= What you need to do =
Return the records in full, exactly as given.

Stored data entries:
*-*-*
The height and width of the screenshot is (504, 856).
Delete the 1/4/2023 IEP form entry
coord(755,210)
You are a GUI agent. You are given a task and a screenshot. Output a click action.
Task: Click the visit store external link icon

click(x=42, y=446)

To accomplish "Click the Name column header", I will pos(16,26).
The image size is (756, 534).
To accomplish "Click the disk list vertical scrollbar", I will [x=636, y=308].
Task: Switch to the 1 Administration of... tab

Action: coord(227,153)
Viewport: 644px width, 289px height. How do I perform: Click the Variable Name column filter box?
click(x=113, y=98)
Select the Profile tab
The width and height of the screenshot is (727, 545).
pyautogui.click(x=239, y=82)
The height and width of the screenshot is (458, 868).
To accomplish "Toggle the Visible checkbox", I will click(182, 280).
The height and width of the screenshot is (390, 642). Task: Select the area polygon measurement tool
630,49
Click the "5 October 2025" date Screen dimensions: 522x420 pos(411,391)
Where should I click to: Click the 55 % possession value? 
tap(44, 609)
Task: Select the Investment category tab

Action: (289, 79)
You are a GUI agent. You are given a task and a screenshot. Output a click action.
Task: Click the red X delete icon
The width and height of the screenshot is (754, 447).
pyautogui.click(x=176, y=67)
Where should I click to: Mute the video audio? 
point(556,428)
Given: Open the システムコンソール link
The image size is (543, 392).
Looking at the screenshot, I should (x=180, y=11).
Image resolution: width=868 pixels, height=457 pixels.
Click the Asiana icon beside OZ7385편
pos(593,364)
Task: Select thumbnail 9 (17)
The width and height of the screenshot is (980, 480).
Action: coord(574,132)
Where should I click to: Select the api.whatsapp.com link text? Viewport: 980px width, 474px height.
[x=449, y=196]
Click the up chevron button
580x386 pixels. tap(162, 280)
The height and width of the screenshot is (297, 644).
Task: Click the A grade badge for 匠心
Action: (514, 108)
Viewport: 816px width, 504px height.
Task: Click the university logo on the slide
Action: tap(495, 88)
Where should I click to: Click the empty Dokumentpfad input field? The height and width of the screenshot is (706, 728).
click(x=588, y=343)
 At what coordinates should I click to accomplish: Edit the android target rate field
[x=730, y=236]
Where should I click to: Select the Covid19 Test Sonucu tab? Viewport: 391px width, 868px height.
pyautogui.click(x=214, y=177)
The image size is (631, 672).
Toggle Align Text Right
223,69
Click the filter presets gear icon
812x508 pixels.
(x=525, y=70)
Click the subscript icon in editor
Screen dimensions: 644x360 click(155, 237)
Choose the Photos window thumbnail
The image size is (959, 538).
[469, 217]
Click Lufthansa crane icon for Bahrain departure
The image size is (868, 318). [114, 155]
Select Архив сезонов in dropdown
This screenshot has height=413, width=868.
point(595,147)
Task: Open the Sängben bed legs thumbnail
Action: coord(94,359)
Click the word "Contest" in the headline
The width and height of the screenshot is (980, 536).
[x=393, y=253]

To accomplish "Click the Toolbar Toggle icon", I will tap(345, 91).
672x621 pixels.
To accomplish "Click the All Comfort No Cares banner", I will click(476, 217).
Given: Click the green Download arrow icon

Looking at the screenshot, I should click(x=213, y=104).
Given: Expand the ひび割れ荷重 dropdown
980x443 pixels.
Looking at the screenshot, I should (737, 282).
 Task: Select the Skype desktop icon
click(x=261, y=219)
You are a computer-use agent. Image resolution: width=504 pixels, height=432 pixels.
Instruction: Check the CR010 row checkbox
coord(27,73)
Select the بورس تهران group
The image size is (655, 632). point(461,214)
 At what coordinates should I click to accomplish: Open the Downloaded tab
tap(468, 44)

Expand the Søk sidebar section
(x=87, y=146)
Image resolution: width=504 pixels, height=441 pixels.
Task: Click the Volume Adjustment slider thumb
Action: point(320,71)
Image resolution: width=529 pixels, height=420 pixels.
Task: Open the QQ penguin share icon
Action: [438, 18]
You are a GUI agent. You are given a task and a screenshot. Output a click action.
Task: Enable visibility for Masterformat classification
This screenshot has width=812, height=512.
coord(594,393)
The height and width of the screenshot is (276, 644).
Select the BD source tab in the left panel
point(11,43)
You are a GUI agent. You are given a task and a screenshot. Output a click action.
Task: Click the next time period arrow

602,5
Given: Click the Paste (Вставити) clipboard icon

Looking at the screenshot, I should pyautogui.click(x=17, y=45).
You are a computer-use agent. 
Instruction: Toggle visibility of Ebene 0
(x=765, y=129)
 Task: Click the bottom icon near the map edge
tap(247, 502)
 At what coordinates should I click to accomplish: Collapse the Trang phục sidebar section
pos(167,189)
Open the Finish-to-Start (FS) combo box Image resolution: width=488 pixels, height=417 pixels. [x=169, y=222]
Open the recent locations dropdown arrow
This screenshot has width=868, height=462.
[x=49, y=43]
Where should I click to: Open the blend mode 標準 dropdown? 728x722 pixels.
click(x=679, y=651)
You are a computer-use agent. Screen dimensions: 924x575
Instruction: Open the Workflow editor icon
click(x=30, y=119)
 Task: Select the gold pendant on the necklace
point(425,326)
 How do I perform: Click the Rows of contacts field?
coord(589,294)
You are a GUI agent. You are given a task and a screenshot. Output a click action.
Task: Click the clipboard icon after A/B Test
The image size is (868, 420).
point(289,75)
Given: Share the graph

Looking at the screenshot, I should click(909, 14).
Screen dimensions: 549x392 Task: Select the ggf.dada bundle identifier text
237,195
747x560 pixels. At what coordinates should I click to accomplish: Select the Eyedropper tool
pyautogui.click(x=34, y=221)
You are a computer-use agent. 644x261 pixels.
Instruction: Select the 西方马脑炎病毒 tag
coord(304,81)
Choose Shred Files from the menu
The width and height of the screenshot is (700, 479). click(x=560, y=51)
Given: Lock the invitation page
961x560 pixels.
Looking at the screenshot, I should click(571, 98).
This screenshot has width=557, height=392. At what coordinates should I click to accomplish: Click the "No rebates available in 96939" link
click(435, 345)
*-*-*
= Output of the task =
The height and width of the screenshot is (504, 856).
Delete the 1/4/2023 IEP form entry
coord(755,210)
You are a GUI agent. You are given a task and a screenshot. Output a click action.
Task: Click the visit store external link icon

click(x=42, y=446)

To accomplish "Click the Name column header", I will pos(16,26).
The image size is (756, 534).
To accomplish "Click the disk list vertical scrollbar", I will [x=636, y=308].
Task: Switch to the 1 Administration of... tab

Action: coord(227,153)
Viewport: 644px width, 289px height. How do I perform: Click the Variable Name column filter box?
click(x=113, y=98)
Select the Profile tab
The width and height of the screenshot is (727, 545).
pyautogui.click(x=239, y=82)
The height and width of the screenshot is (458, 868).
To accomplish "Toggle the Visible checkbox", I will click(182, 280).
The height and width of the screenshot is (390, 642). Task: Select the area polygon measurement tool
630,49
Click the "5 October 2025" date Screen dimensions: 522x420 pos(411,391)
Where should I click to: Click the 55 % possession value? 
tap(44, 609)
Task: Select the Investment category tab

Action: (289, 79)
You are a GUI agent. You are given a task and a screenshot. Output a click action.
Task: Click the red X delete icon
The width and height of the screenshot is (754, 447).
pyautogui.click(x=176, y=67)
Where should I click to: Mute the video audio? 
point(556,428)
Given: Open the システムコンソール link
The image size is (543, 392).
Looking at the screenshot, I should (x=180, y=11).
Image resolution: width=868 pixels, height=457 pixels.
Click the Asiana icon beside OZ7385편
pos(593,364)
Task: Select thumbnail 9 (17)
The width and height of the screenshot is (980, 480).
Action: coord(574,132)
Where should I click to: Select the api.whatsapp.com link text? Viewport: 980px width, 474px height.
[x=449, y=196]
Click the up chevron button
580x386 pixels. tap(162, 280)
The height and width of the screenshot is (297, 644).
Task: Click the A grade badge for 匠心
Action: (514, 108)
Viewport: 816px width, 504px height.
Task: Click the university logo on the slide
Action: tap(495, 88)
Where should I click to: Click the empty Dokumentpfad input field? The height and width of the screenshot is (706, 728).
click(x=588, y=343)
 At what coordinates should I click to accomplish: Edit the android target rate field
[x=730, y=236]
Where should I click to: Select the Covid19 Test Sonucu tab? Viewport: 391px width, 868px height.
pyautogui.click(x=214, y=177)
The image size is (631, 672).
Toggle Align Text Right
223,69
Click the filter presets gear icon
812x508 pixels.
(x=525, y=70)
Click the subscript icon in editor
Screen dimensions: 644x360 click(155, 237)
Choose the Photos window thumbnail
The image size is (959, 538).
[469, 217]
Click Lufthansa crane icon for Bahrain departure
The image size is (868, 318). [114, 155]
Select Архив сезонов in dropdown
This screenshot has height=413, width=868.
point(595,147)
Task: Open the Sängben bed legs thumbnail
Action: coord(94,359)
Click the word "Contest" in the headline
The width and height of the screenshot is (980, 536).
[x=393, y=253]

To accomplish "Click the Toolbar Toggle icon", I will tap(345, 91).
672x621 pixels.
To accomplish "Click the All Comfort No Cares banner", I will click(476, 217).
Given: Click the green Download arrow icon

Looking at the screenshot, I should click(x=213, y=104).
Given: Expand the ひび割れ荷重 dropdown
980x443 pixels.
Looking at the screenshot, I should (737, 282).
 Task: Select the Skype desktop icon
click(x=261, y=219)
You are a computer-use agent. Image resolution: width=504 pixels, height=432 pixels.
Instruction: Check the CR010 row checkbox
coord(27,73)
Select the بورس تهران group
The image size is (655, 632). point(461,214)
 At what coordinates should I click to accomplish: Open the Downloaded tab
tap(468, 44)

Expand the Søk sidebar section
(x=87, y=146)
Image resolution: width=504 pixels, height=441 pixels.
Task: Click the Volume Adjustment slider thumb
Action: point(320,71)
Image resolution: width=529 pixels, height=420 pixels.
Task: Open the QQ penguin share icon
Action: [438, 18]
You are a GUI agent. You are given a task and a screenshot. Output a click action.
Task: Enable visibility for Masterformat classification
This screenshot has width=812, height=512.
coord(594,393)
The height and width of the screenshot is (276, 644).
Select the BD source tab in the left panel
point(11,43)
You are a GUI agent. You are given a task and a screenshot. Output a click action.
Task: Click the next time period arrow

602,5
Given: Click the Paste (Вставити) clipboard icon

Looking at the screenshot, I should pyautogui.click(x=17, y=45).
You are a computer-use agent. 
Instruction: Toggle visibility of Ebene 0
(x=765, y=129)
 Task: Click the bottom icon near the map edge
tap(247, 502)
 At what coordinates should I click to accomplish: Collapse the Trang phục sidebar section
pos(167,189)
Open the Finish-to-Start (FS) combo box Image resolution: width=488 pixels, height=417 pixels. [x=169, y=222]
Open the recent locations dropdown arrow
This screenshot has width=868, height=462.
[x=49, y=43]
Where should I click to: Open the blend mode 標準 dropdown? 728x722 pixels.
click(x=679, y=651)
You are a computer-use agent. Screen dimensions: 924x575
Instruction: Open the Workflow editor icon
click(x=30, y=119)
 Task: Select the gold pendant on the necklace
point(425,326)
 How do I perform: Click the Rows of contacts field?
coord(589,294)
You are a GUI agent. You are given a task and a screenshot. Output a click action.
Task: Click the clipboard icon after A/B Test
The image size is (868, 420).
point(289,75)
Given: Share the graph

Looking at the screenshot, I should click(909, 14).
Screen dimensions: 549x392 Task: Select the ggf.dada bundle identifier text
237,195
747x560 pixels. At what coordinates should I click to accomplish: Select the Eyedropper tool
pyautogui.click(x=34, y=221)
You are a computer-use agent. 644x261 pixels.
Instruction: Select the 西方马脑炎病毒 tag
coord(304,81)
Choose Shred Files from the menu
The width and height of the screenshot is (700, 479). click(x=560, y=51)
Given: Lock the invitation page
961x560 pixels.
Looking at the screenshot, I should click(571, 98).
This screenshot has width=557, height=392. At what coordinates should I click to accomplish: Click the "No rebates available in 96939" link
click(435, 345)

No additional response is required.